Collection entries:

<<<<

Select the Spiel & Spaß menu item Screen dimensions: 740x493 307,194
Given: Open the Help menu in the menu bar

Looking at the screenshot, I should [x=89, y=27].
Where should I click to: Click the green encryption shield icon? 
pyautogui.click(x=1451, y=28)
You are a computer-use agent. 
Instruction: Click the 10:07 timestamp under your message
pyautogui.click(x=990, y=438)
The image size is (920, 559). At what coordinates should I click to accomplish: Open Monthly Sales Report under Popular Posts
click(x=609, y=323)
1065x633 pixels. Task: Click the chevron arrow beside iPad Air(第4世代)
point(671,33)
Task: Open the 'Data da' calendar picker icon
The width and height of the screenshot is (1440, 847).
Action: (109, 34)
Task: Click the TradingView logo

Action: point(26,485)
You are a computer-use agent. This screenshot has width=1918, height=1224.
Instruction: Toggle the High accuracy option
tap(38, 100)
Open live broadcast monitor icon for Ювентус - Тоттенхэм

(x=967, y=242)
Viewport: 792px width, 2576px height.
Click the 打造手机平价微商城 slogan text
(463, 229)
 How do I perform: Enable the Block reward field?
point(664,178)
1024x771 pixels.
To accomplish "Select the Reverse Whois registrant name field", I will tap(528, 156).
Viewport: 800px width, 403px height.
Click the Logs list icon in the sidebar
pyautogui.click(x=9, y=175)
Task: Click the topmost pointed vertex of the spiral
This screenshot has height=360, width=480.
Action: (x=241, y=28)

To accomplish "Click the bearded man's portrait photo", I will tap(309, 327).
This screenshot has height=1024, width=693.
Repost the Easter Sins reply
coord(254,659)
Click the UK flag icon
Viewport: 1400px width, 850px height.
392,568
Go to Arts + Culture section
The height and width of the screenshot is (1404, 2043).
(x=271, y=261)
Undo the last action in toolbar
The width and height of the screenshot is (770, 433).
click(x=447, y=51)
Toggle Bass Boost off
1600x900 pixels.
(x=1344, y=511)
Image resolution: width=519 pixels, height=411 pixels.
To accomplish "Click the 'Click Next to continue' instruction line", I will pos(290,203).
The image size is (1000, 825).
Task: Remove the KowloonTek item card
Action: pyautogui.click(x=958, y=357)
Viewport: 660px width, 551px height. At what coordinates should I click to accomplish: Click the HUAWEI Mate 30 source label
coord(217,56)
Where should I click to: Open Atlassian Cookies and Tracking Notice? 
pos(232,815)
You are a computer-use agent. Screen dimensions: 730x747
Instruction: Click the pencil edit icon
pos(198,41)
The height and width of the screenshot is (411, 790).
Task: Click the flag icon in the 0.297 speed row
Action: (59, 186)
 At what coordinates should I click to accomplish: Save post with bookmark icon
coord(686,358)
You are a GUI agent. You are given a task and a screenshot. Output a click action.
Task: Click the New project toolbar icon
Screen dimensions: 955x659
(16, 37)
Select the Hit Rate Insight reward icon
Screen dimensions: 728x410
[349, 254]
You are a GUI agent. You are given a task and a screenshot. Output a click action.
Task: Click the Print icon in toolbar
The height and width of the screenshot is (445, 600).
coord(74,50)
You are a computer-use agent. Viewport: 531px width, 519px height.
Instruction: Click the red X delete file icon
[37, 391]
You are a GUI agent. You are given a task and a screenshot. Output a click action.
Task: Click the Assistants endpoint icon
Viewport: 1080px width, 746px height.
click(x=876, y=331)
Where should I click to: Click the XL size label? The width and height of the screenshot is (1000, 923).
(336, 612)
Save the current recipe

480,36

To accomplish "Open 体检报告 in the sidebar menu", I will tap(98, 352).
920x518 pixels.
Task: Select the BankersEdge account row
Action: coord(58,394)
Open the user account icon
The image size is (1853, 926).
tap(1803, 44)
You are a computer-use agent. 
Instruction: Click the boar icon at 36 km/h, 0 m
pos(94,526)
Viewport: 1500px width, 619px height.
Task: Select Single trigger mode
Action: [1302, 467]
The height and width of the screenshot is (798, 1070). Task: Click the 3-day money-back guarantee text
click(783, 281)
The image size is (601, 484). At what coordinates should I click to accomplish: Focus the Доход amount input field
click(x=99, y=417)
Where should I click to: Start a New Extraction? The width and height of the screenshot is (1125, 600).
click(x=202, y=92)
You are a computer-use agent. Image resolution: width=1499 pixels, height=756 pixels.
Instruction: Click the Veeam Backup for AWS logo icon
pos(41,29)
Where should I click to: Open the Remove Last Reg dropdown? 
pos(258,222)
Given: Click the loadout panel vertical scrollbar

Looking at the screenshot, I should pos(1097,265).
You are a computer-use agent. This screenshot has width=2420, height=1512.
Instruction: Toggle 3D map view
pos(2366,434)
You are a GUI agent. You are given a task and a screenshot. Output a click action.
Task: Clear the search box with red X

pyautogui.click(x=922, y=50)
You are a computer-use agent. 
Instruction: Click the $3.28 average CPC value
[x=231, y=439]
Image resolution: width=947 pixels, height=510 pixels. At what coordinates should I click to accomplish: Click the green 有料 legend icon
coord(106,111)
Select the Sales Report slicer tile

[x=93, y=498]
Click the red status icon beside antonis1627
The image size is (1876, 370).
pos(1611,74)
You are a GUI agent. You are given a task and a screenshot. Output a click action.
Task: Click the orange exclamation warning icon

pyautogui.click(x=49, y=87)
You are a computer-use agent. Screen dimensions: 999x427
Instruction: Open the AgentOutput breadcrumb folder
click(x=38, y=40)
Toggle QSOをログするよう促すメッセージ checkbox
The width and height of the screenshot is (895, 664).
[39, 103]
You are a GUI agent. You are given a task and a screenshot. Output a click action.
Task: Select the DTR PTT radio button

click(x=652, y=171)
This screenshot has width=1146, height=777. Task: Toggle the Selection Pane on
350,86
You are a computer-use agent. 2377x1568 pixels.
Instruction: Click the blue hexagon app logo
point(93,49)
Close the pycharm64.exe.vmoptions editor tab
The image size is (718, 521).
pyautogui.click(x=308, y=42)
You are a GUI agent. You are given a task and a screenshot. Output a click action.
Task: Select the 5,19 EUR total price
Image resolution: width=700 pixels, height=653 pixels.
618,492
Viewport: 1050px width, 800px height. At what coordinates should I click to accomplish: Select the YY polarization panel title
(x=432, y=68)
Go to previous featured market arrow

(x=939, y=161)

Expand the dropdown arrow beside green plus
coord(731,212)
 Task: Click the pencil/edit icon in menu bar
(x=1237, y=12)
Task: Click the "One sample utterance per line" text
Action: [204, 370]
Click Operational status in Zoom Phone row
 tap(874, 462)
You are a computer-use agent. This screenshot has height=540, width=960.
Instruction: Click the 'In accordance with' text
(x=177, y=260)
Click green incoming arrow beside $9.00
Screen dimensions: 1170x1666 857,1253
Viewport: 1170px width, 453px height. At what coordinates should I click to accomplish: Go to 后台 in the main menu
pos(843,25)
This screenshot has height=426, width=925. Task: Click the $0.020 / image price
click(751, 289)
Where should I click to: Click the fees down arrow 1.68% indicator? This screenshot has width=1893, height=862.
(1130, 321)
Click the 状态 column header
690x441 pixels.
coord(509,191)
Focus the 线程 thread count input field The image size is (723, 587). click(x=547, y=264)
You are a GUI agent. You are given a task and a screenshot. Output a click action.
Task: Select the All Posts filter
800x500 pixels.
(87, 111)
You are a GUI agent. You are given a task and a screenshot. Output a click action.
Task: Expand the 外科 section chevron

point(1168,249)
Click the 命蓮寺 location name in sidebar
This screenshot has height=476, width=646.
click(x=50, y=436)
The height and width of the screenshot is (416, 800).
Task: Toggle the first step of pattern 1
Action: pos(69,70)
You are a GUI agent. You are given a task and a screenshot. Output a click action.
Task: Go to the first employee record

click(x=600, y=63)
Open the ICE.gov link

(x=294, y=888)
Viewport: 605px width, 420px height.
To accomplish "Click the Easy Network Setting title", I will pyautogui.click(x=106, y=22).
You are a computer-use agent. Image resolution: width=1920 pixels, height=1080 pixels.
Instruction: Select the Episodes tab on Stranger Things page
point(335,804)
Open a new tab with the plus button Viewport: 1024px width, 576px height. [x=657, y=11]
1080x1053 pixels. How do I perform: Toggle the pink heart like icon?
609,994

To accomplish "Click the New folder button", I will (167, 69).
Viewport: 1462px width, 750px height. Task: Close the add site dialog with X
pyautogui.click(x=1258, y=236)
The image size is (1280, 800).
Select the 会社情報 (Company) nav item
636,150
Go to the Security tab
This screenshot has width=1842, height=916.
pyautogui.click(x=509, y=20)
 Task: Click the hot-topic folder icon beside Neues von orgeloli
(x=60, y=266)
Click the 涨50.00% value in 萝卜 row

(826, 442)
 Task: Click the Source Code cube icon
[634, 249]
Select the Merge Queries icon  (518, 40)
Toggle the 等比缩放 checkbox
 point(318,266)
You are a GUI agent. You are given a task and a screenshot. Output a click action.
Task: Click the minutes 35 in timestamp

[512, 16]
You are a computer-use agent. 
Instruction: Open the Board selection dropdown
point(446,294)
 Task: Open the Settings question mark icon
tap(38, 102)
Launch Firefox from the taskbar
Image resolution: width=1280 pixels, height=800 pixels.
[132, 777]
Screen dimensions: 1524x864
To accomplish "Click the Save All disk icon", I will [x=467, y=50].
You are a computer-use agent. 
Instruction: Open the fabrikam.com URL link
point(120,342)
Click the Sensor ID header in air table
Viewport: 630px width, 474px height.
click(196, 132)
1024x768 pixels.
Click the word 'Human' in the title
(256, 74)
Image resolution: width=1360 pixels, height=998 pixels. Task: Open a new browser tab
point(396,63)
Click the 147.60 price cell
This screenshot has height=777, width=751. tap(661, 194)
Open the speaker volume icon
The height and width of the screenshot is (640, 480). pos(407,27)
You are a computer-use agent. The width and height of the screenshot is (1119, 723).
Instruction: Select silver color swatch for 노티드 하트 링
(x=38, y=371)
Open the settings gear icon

>>>>

Your objective:
Which lines hold the word "toolbar"? Return all of them from the records above.

Written response:
Undo the last action in toolbar
Task: Click the New project toolbar icon
Task: Click the Print icon in toolbar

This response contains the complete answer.